On paper it looks fantastic. A 23-room Italianate villa occupying pride of place of the Promenade des Anglais. The Hotel Negresco neighbours to the right. The Hotel West End sits to the left. If this former private home ever came on the market it would be the most expensive property in Nice. 

But that’s not going to happen. The Palais Masséna may be the grandest villa in town, but it’s now a public museum dedicated to the glamorous history of Nice. Mere mortals like ourselves may sashay up the marble staircase all day long. And for free too. More importantly for those investing in Nice, it offers a salutary lesson in local real estate.

Here’s the story.

André Masséna was born the son of Niçois shopkeeper in 1758. During the French Revolution this impoverished solider rose to the top of the aristocracy, as a Duke, a Prince and a Marshall of France. He left his name on Place Masséna, Nice’s classiest city square. And he left his family loaded in the process.

It was left to his grandson, Victor Masséna, to blow the lot on a rococo seafront residence in 1901. Like the Villa Ephrussi de Rothschild on Cap Ferrat, it took several years to build. The imperial architecture came courtesy of Hans-Georg Tersling, who designed the Hotel Métropole in Monte-Carlo. The English-style grounds were planted by Édouard André, who designed Sefton Park in Liverpool, one of the grandest gardens of the day.
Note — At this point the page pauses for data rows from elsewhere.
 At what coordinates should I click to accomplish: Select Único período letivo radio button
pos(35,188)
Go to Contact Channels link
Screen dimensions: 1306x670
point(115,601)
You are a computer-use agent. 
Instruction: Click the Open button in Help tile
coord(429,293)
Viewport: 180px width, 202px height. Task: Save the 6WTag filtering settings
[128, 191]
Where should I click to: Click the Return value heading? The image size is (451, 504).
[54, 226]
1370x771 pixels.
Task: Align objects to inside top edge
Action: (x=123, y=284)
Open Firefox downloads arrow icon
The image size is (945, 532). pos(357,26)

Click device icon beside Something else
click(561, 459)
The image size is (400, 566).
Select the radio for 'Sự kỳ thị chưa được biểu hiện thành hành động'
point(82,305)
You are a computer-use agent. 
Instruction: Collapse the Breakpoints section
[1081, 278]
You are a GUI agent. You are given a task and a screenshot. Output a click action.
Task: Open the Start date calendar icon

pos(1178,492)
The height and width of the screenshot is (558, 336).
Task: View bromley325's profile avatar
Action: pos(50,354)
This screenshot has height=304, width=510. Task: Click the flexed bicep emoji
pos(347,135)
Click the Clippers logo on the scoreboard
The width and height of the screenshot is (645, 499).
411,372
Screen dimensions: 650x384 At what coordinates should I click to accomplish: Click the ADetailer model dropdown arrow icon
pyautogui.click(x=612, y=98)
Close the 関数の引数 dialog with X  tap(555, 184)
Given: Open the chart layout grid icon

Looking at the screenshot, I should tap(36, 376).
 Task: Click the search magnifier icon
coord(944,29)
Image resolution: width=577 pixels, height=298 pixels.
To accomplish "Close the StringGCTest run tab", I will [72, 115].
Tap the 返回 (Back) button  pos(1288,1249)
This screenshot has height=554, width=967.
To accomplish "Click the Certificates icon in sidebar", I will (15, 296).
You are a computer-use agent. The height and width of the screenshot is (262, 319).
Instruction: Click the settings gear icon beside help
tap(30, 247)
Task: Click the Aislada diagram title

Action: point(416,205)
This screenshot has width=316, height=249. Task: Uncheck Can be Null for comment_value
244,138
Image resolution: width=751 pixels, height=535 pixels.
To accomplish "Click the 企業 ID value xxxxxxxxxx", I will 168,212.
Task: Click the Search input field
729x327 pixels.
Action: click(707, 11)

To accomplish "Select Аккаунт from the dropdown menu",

Victor added a touch of nouveau-riche to his party pad. A fresco of his extended family in the entrance hall has the entire Masséna clan posing as Lords of the Manor. Classy. Upstairs, empire style salons with mosaic floors overlook the sea.

The bad news? The advent of WWI put paid to Masséna’s grand plans. As labour rates rocketed, having 60 staff was no longer considered cool. The days of socialism were dawning. The days of Downton Abbey excess were gone. Victor Masséna’s son, named André in honour of his great-granddaddy, offloaded the family pile to the Ville de Nice. A chronological memory of the city’s glitzy past – by way of vintage photos, ball gowns and opera tickets from the 1920s – now sits inside.

The good news? Although you can’t snap up Palais Masséna this year (and yes, of course you can afford it), you can content yourself with the purchase of a similar property on the Promenade des Anglais right now. With the new East-West Airport Tram in operation from 2017, it’s high time to invest.